Legend:
* = New feature
- = Removed stuff
+ = Improved feature
! = Fixed bug
? = Other stuff
Important
Major release. The default theme is rebuilt from the ground up. Custom themes that forked the pre-2.0 default keep working but render in a compatibility mode; see the migration notes in the release for details.
The web panel licence has changed from CC BY-NC-SA 3.0 to the Elastic License 2.0. Hobby / community self-hosting stays free (most operators see no operational change). Offering SourceBans++ to third parties as a hosted or managed service is now reserved by ELv2 and needs a separate commercial licence. SourceMod plugins remain GPLv3. Full breakdown: Upgrading 1.8 → 2.0 — Licence change.

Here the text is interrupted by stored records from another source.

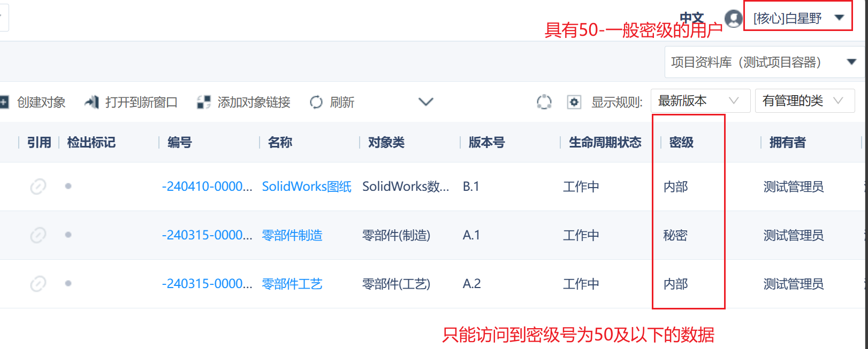Open the 有管理的类 dropdown
This screenshot has height=349, width=868.
tap(805, 100)
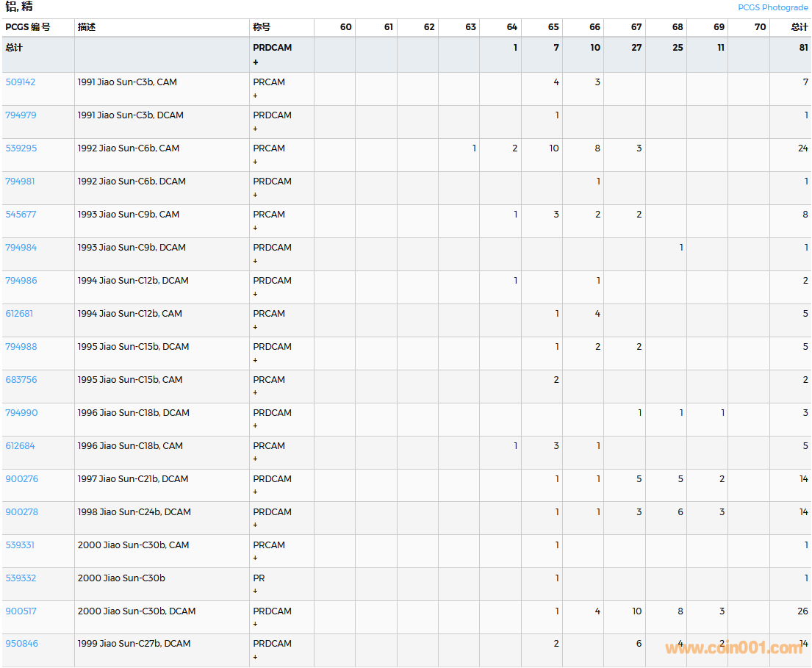Viewport: 812px width, 668px height.
Task: Open PCGS number 900517
Action: click(21, 611)
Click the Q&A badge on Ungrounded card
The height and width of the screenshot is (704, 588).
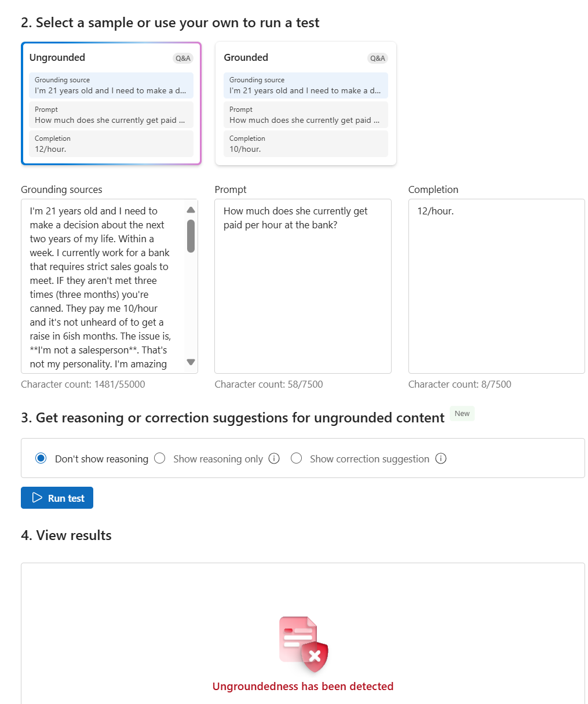[x=183, y=58]
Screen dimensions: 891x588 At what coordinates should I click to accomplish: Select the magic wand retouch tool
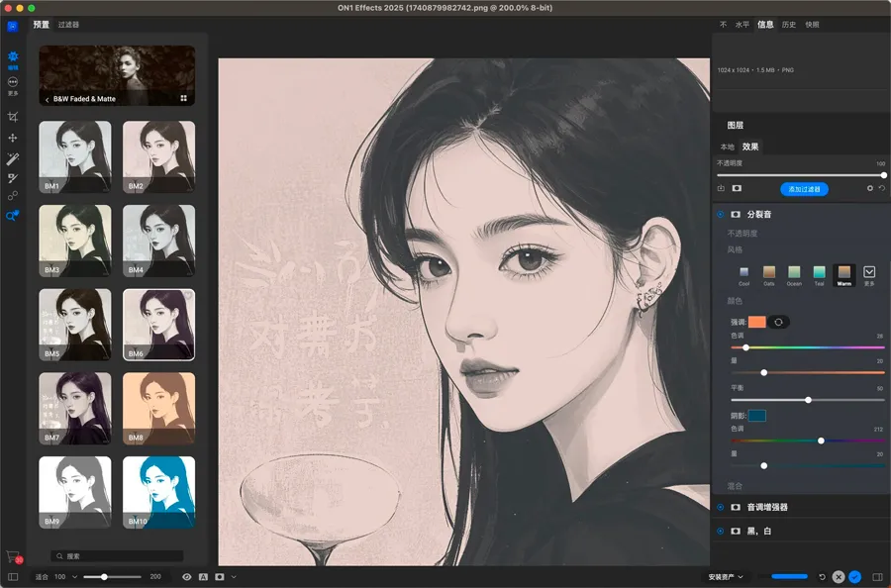click(x=13, y=158)
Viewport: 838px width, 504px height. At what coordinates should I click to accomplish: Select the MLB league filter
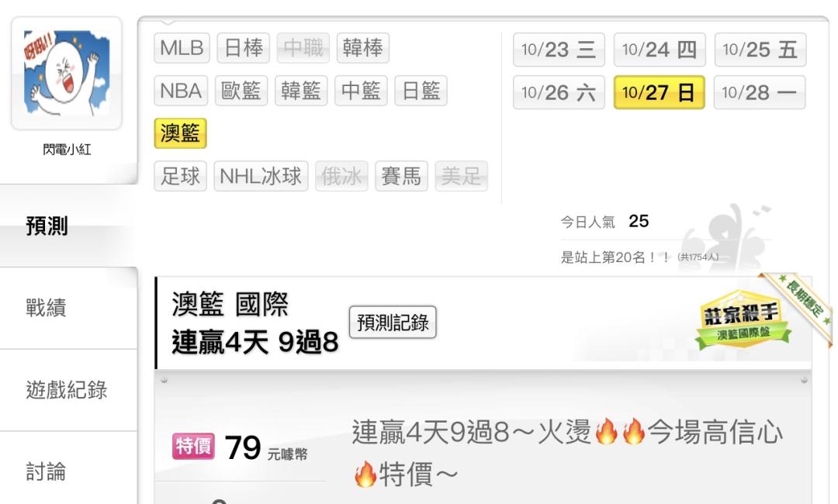point(182,48)
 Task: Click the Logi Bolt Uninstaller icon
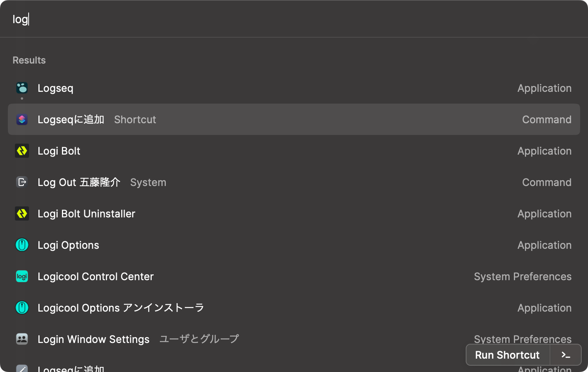(x=22, y=213)
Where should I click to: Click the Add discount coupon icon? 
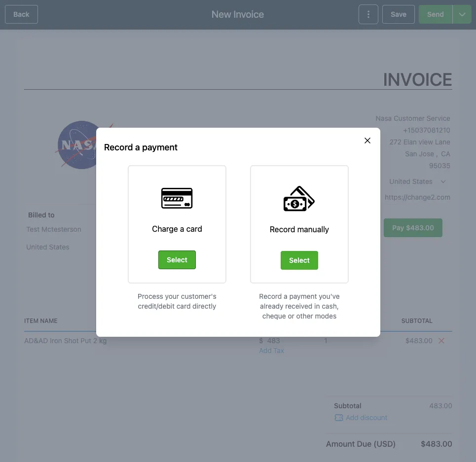coord(338,418)
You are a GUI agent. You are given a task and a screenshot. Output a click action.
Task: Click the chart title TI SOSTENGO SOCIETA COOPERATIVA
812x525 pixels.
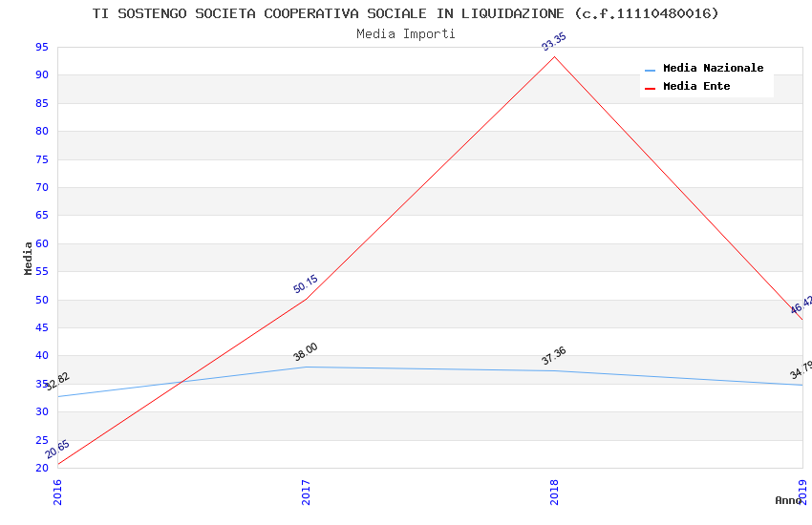406,13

01. * Rebuilt default theme: drawer-based admin nav, command palette
(Ctrl/Cmd-K), light/dark/system theming, accessibility-first
form controls, design-system tokens
02. * Public ban list redesign: marquee row layout, status-filter
chips, SteamID copy buttons, right-side player drawer
03. * Public dashboard, comms list, servers card grid, login,
lost-password, submit-ban and protest-ban forms all rebuilt
04. * Admin home card-grid landing
05. * Admin audit log page (drives off the existing :prefix_log table)
06. * `bans.detail` JSON action — payload for the public ban-row drawer
07. * `bans.search` JSON action — autocomplete backend for the command
palette
08. * Markdown rendering for the dashboard intro (`dash.intro.text`)
via league/commonmark + `Sbpp\Markup\IntroRenderer` (CommonMark
with `html_input: 'escape'`, no unsafe links, no JS execution)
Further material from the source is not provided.